Les banques ayant repris toutes les terres déficitaires de l’Oklahoma, les Joad empruntent la légendaire route 66 pour gagner la Californie où, parait-il, il y a de l’embauche. Cruelle déception à leur arrivée : une énorme quantité de travailleurs pousse les salaires déjà scandaleux à la baisse, favorisant ainsi l’enrichissement éhonté des grands propriétaires terriens. Les grands rêves des Joad sont cruellement brisés et remplacés par une unique nécessité : survivre. La famille, en marge de l’éclatement sera rudement mise à l’épreuve.

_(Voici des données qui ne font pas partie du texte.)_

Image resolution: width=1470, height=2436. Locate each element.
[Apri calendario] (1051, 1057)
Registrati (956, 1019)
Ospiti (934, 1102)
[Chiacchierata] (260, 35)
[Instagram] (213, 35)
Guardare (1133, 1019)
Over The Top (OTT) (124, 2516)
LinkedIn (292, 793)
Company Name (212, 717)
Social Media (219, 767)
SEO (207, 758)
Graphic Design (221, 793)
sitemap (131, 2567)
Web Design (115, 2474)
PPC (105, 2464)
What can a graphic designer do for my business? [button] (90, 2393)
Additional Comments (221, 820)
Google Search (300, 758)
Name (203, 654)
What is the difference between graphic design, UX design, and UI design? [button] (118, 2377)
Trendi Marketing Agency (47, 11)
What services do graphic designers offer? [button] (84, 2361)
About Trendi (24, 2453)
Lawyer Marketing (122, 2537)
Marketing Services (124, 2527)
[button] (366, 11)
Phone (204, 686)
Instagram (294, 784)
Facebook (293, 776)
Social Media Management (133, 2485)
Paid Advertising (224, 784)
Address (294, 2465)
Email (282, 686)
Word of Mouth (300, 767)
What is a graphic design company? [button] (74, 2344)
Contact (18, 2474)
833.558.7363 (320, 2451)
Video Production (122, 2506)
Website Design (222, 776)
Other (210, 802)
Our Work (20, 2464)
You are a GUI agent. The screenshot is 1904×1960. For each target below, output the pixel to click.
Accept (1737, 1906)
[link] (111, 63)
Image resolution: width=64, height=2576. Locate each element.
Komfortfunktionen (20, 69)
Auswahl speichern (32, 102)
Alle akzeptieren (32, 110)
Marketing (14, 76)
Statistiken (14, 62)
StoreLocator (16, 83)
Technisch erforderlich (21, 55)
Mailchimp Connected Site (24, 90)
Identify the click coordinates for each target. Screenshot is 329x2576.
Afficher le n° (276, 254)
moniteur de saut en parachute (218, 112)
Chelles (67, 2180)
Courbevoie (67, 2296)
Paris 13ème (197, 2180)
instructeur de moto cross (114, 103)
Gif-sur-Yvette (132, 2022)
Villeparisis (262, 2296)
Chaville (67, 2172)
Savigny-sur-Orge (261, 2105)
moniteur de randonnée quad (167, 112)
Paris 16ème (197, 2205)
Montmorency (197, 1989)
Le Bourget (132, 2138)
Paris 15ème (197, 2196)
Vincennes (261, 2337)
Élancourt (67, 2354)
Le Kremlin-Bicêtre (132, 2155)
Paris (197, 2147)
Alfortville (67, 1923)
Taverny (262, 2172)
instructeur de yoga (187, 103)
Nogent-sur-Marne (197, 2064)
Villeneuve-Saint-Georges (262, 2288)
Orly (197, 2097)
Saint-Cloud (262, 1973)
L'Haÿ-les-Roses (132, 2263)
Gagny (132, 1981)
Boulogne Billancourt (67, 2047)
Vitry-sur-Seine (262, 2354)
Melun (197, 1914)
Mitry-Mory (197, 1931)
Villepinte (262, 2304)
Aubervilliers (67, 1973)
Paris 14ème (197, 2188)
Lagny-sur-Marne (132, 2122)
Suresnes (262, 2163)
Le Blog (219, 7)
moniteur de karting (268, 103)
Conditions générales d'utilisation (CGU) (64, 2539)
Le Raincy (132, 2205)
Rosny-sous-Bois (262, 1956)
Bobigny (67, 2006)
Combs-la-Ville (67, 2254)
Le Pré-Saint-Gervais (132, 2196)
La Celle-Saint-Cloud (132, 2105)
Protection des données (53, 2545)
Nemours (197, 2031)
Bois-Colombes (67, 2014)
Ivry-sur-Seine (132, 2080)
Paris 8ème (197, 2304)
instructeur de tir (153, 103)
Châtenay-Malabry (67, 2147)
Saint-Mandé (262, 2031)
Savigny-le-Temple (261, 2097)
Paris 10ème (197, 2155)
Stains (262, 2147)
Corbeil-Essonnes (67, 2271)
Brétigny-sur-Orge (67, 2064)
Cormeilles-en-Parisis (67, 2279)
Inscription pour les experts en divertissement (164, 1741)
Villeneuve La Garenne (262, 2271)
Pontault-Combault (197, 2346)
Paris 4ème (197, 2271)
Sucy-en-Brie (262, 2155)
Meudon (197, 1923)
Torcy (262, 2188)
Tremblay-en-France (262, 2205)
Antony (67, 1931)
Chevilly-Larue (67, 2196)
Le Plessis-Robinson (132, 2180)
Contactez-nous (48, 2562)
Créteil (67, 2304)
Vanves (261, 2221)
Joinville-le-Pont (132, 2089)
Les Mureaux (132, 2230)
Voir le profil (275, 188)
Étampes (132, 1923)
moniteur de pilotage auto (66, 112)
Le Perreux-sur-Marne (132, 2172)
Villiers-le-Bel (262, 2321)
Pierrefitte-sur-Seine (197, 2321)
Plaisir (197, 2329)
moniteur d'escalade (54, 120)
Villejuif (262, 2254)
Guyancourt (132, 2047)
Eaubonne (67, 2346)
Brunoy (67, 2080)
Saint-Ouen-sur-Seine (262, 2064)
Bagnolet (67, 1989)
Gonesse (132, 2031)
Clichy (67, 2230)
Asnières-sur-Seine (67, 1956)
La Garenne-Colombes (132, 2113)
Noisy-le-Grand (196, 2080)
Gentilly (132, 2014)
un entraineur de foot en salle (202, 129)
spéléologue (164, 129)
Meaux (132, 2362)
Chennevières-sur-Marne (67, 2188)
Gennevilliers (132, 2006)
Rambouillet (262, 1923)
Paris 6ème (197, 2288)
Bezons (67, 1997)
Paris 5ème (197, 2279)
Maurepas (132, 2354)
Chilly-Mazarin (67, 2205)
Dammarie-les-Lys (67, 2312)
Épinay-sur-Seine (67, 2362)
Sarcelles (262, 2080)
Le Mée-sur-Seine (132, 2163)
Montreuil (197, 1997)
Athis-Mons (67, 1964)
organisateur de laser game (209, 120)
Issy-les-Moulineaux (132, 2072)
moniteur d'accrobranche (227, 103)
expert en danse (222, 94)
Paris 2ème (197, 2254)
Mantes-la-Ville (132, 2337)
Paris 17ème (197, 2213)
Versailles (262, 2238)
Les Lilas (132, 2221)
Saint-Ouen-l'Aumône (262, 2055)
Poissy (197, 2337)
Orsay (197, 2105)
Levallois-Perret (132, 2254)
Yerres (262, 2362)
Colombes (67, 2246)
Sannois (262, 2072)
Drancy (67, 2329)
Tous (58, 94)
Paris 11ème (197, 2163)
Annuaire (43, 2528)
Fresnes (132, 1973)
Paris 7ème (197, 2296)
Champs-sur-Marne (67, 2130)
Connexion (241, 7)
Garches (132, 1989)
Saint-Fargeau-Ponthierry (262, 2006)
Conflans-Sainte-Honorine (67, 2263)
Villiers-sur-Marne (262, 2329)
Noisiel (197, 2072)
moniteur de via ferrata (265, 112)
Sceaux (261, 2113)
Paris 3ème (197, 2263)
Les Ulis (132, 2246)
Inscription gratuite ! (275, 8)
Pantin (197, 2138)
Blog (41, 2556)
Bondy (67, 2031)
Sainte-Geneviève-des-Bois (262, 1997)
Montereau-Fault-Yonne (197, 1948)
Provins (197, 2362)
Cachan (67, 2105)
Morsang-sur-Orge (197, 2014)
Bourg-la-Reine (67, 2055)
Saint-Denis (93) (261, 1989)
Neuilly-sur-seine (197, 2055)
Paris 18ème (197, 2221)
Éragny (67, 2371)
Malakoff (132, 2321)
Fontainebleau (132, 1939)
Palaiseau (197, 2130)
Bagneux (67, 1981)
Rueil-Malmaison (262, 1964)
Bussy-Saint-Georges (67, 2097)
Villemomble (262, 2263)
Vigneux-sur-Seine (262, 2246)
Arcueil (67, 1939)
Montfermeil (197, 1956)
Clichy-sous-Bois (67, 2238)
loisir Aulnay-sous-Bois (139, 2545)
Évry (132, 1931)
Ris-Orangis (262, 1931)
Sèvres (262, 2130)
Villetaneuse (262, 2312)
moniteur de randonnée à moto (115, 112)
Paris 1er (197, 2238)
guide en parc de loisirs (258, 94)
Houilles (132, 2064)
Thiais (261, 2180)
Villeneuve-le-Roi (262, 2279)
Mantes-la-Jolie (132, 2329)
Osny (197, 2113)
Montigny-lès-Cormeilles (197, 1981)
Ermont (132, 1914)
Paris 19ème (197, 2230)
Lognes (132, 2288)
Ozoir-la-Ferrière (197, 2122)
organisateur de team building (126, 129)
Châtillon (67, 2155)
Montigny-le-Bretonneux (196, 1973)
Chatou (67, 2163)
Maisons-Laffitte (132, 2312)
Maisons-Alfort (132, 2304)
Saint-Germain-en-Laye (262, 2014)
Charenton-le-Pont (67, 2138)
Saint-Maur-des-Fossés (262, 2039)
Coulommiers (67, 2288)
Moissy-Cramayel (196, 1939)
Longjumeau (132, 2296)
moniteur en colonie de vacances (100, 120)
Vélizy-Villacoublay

LES RAISINS DE LA COLÈRE est un drame social d’une grande intensité, enveloppant et profondément humain. J’ai été ébranlé, touché, ému par la profondeur des personnages, comme je le fus pour la lecture d’un autre chef d’œuvre de Steinbeck : LES SOURIS ET LES HOMMES. Les Joad auraient pu être mes frères, sœurs, amis, collègues. J’ai souffert pour eux, tantôt triste, tantôt volontaire et insufflé de l’incroyable courage de Ma Joad.

Tels sont les effets qu’ont sur moi des personnages aussi attachants et authentiques. Pour utiliser un cliché aussi clair qu’explicite, j’ai été pris aux tripes par la sensibilité de la plume, la conscience sociale de l’auteur et le regard critique qu’il pose sur la société. Tout en douceur, Steinbeck insère dans son récit une philosophie qui colle à une réalité triste et encore très actuelle en commençant par sa définition de l’homme :

<…la faim dans une seule âme, faim de joie et d’une certaine sécurité, multipliée par un million ; muscles et cerveau souffrant du désir de grandir, de travailler, de créer, multipliés par un million. La dernière fonction de l’homme, claire et bien définie… muscles souffrant du désir de travailler, cerveau souffrant du désir de créer au-delà des nécessités individuelles… voilà ce qu’est l’homme. > Extrait

Le récit est porteur d’une profonde réflexion sur la faim qui fait encore souffrir de nos jours : <… et la colère commence à luire dans les yeux de ceux qui ont faim. Dans l’âme des gens, les raisins de la colère se gonflent et mûrissent annonçant les vendanges prochaines. > Extrait. Les raisins symbolisent la dignité par le travail, un cri du corps et du cœur. Ce livre de Steinbeck est un chef d’œuvre immense qui n’a jamais vieilli.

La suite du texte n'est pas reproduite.